AIで“記録”すると、評価制度はどう変わりますか?

年に一度の点数づけ(点の評価)から、日々の成長を積み上げる線の育成・伴走へ重心が移ります。AIは面談で得た一人ひとりの成長を記録し、次の一歩を提案しますが、何を評価し誰を伸ばすかを決めるのは人です。記録は人の判断を置き換えるのではなく、判断の材料を増やすために使います。

音声AI面談では、具体的に何を“記録”するのですか?

採用・週次・月次の面談で、一人ひとりの成長の歩みを記録します。前回からどんな挑戦をしたか、どこでつまずき、何を乗り越えたか。声でのやり取りから本人の言葉を残し、成長の線として積み上げていきます。
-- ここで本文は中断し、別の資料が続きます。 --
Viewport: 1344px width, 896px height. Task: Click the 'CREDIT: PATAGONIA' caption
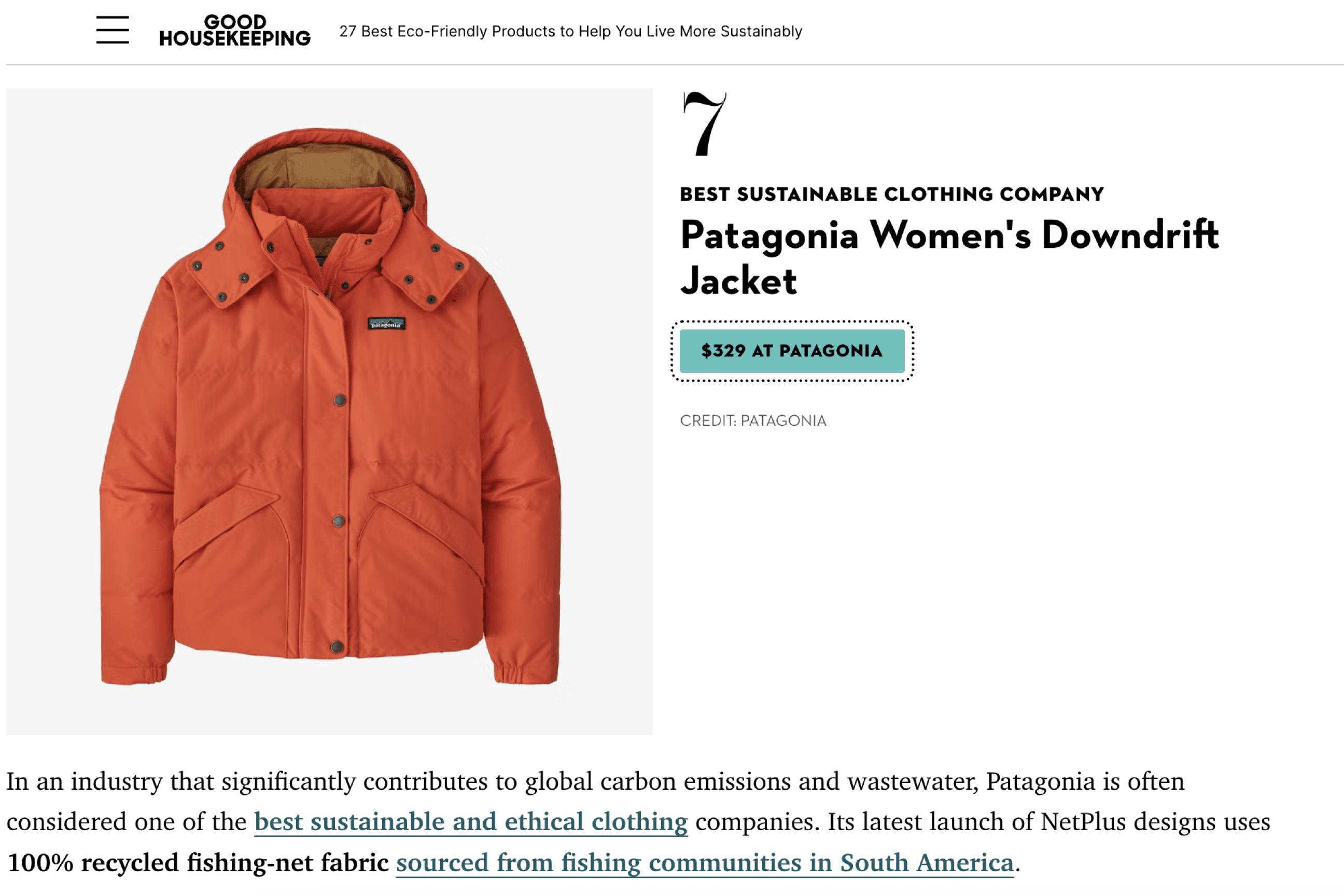click(752, 421)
記録の目的は伸ばすことであり、粗探しではありません。

AIが面談すると、人の関わりが減ってしまいませんか?

むしろ逆です。記録と次の一歩の提案をAIが担うことで、人は「どう育てるか」という対話そのものに時間を使えます。AIは提案、確定は人。育てる主役はあくまで上司や人事であり、AIはその伴走を支える記録係です。

「人という蓄財が実る」とは、どういう意味ですか?

人をコストではなく、育つほど価値が増す蓄財ととらえる考え方です。一人ひとりの成長を記録し伴走するほど、その積み重ねが会社の力として実っていきます。社員が育つほどAI人事自身も学んで育つ“共育”の関係を、共に育つAI人事『ミノリ』は目指しています。